Depression in Men:
A Taboo?

Depression in men is a serious condition that most of the time remains untreated.

Many men refuse to admit that they may be suffering from depression because it is perceived as a sign of “weakness”. Instead of seeking help, men are more likely to deal with the depression by themselves. In severe cases, the way to deal with it is by drinking heavily, indulging in other substances or committing suicide.

Also, the stigma of depression as a women’s condition tends to keep men from recognizing the symptoms of depression and seeking prompt and appropriate treatment.

Rule # 1: “Men Don’t Cry”

Our society has imposed over us some of the most ridiculous rules that in many cases have hindered the normal development of human beings.

Men are brought up to be “strong” and in “control”. Showing emotions or expressing feelings is seen as a sign of “weakness”. But at the same time, it is socially well accepted for men, to be violent towards others and express aggression and anger in different ways.

Men's Depression is Usually Left Untreated

There are two main reasons why depression in men is left untreated:

Failure to recognize depression: Men tend to deny having emotional problems because they are supposed to "be strong." We all think that the only symptoms of depression are sadness and hopelessness but the truth is that fatigue, chronic pain or even a stomachache can be signs of depression in men.

Apprehension to discuss depression symptoms and seek treatment: It may be very difficult for men to accept that they may be suffering from depression, especially for the stigma that exists in our society. Men are told to “toughen up” and that crying is for girls… As a man, opening up about your feelings to friends or family can be very challenging but at the same time liberating.

Seeking Treatment

Once diagnosed, male depression can be successfully treated.

Discuss with your doctor the appropriate treatment for you. I always recommend therapy treatments such as cognitive therapy for mild depression cases but only a health professional is entitled to evaluate your particular case and suggest the most appropriate treatment. If you are still hesitating about visiting your doctor you can start by looking for help and information in:

• family service agencies

• community mental health centers

• local medical and/or psychiatric societies

Remember that you can also start by talking to people that like you, have dealt with depression in their lives. Check out these depression support groups.
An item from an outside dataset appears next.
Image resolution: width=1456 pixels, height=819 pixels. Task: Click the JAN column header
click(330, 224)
It is O.K. to be Vulnerable

The idea that men are supposed to suppress their emotions and hide away any sign of sensitivity is ridiculous!! Times have changed and we are learning that life is much more than the roles we are supposed to play in society.
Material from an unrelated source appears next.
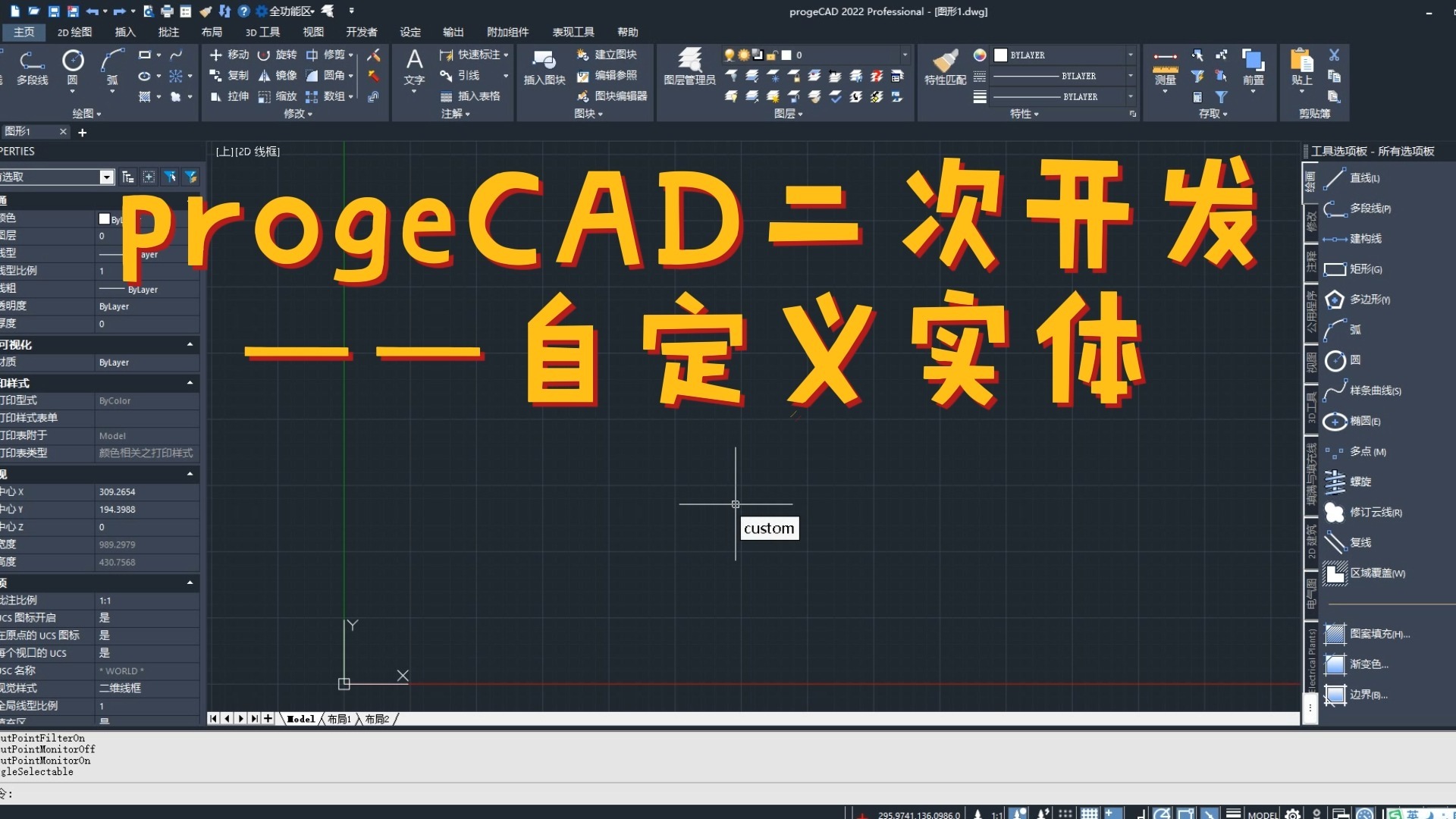
Task: Toggle grid display in the status bar
Action: [1090, 813]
It is O.K. to be vulnerable and it is perfectly O.K. to show emotions. That is part of our humanity. Judgments and prejudice make us something that we are not.

The message throughout this website is a message of love. A healing that can only happens by loving, accepting and embracing your life and Who You Are…

So, be vulnerable and cry when you need to because that is what makes you unique, genuine and true to yourself.